The process of thrombus resolution in humans is still unclear, in part due to lack of human deep vein pathological specimens for study. While the association between DVT and postthrombotic changes is well recognized,6 the progression from acute thrombosis to chronic fibrosis is still unclear. Multi-segment DVT, recurrent DVT, and early onset of symptoms predict long-term PTS.4 Predicting those patients with acute DVT who may develop PTS is important for focusing aggressive therapy such as pharmacomechanical thrombolysis (PMT) to maximize benefit to risk and therapeutic success.7

Several reports have correlated serum inflammatory markers, such as intracellular adhesion molecular -1 (ICAM-1) and C-reactive protein, (CRP), with development of venous insufficiency and PTS.8 Although not necessarily causal, there is evidence from animal models to suggest the importance of the inflammatory response in the process of thrombus resolution.9 In a model of stasis DVT, prolonged thrombus-vein wall contact is associated with most severe vein wall injury.10 The cell adhesion molecule, P-selectin, is also involved with vein wall injury and is also a marker of thrombosis.11, 12 Modification of the post-thrombotic vein wall injury response is possible with P-selectin inhibition.11

In order to characterize circulating markers of vein wall injury after DVT, and correlate this with thrombus resolution and the ultrasonographic changes in the vein wall, we undertook a prospective study of patients with acute DVT, and hypothesized that biomarkers would be elevated and vein wall thickening would be greater in those with chronic DVT as a marker of greater injury, as compared to those who resolved their DVT within 6 months.

Methods

Patient enrollment

Patients 18 years old, but younger than 80 years of age, presenting to the diagnostic vascular unit at the University of Michigan with signs and symptoms of acute DVT were enrolled, and agreed to undergo repeat vascular ultrasound and phlebotomy. The study was approved by the University of Michigan Institutional Review Board (IRB) for Human Subjects Research and informed consent was obtained.
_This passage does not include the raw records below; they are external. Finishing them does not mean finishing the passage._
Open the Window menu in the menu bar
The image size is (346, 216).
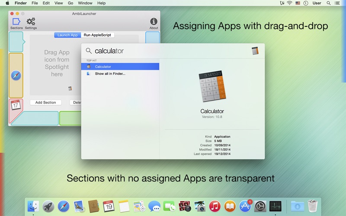click(85, 3)
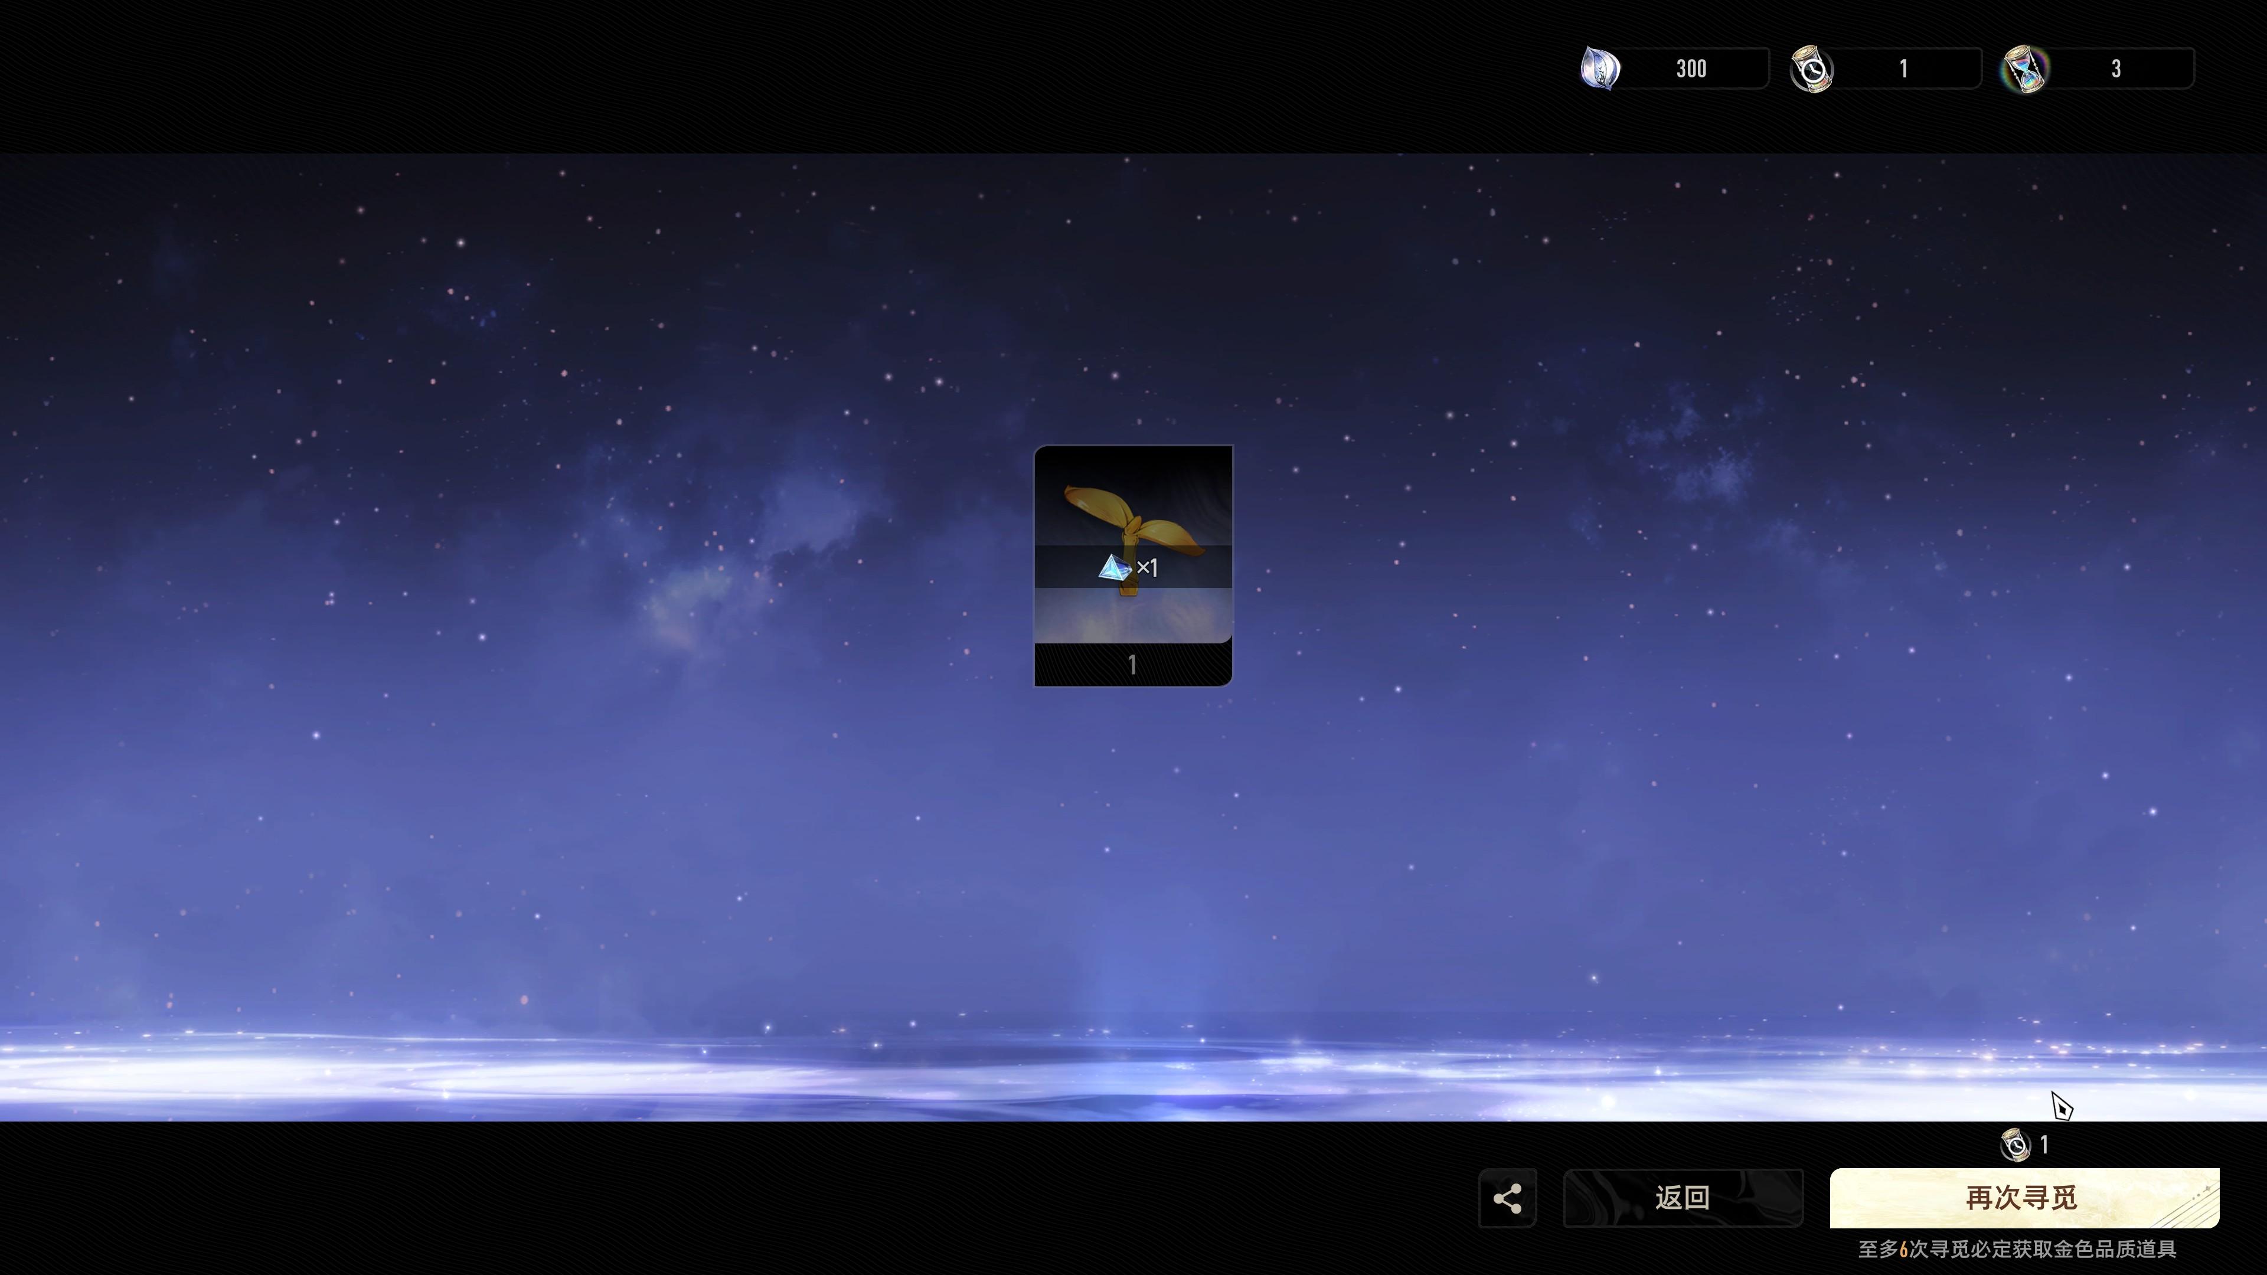Click the rainbow hourglass currency icon

tap(2026, 69)
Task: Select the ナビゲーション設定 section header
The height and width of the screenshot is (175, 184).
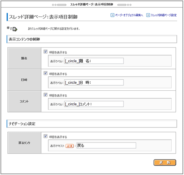Action: pos(92,124)
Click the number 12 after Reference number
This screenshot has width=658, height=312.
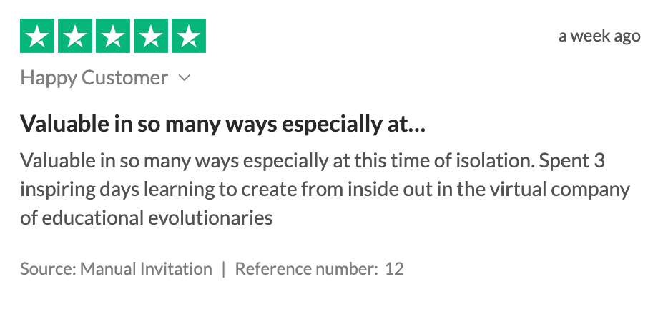pos(395,269)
Inclusion criteria included those with an acute DVT in the popliteal, femoral or iliac system, who had at least an estimated 6 months to live, no known prior history of DVT, and be able to try to make follow-up appointments. Anticoagulation was heparin either low molecular weight (LMWH) or unfractionated heparin (UFH) followed by a vitamin K antagonist (VKA), and was directed by their admitting or treating physician. Exclusion criteria included those with a prior history of DVT, limited life expectancy, and inability to give consent.

Note that healthy controls were those with no history of DVT or any current DVT. This group was used for comparison of serum and leukocyte gene expression with those affected by an acute DVT. For duplex ultrasound comparisons, vein wall thickness determination was within the DVT groups, such that each patient was their own control. Thus, only for vein wall imaging comparison was the same patient used as their own control to decrease bias from inherent baseline vein morphology differences.

Blood collection and storage

On enrollment in the study, patients underwent phlebotomy of 5 – 10 mL of blood. Of this, 2.5 mL was collected in PaxGene (BD Biosciences, Becton Lakes, NJ) storage tubes, and 5 mL was fractionated with processing and analysis of the plasma fraction.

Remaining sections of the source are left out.